Stored data:

───

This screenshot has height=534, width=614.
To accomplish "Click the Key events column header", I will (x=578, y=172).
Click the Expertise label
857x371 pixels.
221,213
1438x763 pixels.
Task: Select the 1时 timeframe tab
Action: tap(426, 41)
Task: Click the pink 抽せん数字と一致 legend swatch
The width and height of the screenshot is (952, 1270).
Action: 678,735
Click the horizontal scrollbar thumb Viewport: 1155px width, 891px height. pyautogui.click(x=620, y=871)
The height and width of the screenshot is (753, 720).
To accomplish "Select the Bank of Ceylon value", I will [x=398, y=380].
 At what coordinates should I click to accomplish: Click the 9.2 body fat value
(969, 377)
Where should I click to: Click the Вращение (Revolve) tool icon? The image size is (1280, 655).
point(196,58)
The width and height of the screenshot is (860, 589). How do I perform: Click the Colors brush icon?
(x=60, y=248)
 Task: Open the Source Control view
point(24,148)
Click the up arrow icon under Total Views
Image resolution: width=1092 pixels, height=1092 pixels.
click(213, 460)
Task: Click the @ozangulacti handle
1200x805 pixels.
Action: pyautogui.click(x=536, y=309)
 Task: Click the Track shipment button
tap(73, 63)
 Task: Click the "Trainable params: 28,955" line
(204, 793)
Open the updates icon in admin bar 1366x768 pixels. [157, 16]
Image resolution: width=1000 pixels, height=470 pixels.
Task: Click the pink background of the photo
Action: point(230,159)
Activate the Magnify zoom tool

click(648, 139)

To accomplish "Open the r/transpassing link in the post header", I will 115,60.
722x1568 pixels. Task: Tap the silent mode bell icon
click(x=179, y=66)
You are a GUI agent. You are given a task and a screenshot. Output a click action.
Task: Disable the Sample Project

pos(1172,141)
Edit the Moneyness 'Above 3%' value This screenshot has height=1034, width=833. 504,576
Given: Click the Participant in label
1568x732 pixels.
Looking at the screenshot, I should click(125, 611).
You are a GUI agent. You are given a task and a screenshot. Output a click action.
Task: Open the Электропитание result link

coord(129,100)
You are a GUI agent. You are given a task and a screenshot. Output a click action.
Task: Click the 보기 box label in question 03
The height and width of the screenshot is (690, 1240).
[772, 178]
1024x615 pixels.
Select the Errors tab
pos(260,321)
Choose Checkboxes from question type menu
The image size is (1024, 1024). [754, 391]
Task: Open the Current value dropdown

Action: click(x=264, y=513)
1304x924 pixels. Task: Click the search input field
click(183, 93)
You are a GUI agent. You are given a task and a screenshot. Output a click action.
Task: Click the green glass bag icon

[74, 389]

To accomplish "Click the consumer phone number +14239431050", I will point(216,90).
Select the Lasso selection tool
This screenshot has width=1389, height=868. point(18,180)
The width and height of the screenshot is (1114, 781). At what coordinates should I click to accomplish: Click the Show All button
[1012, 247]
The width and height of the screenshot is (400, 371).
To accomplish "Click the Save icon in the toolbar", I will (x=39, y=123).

───

→ WHAT TO WORK ON:
Start at the first line of the entries and stop at the line with "Task: Click the pink 抽せん数字と一致 legend swatch". Retype each of those lines exactly, both ends included.

→ RESULT OF THIS EXERCISE:
This screenshot has height=534, width=614.
To accomplish "Click the Key events column header", I will (x=578, y=172).
Click the Expertise label
857x371 pixels.
221,213
1438x763 pixels.
Task: Select the 1时 timeframe tab
Action: tap(426, 41)
Task: Click the pink 抽せん数字と一致 legend swatch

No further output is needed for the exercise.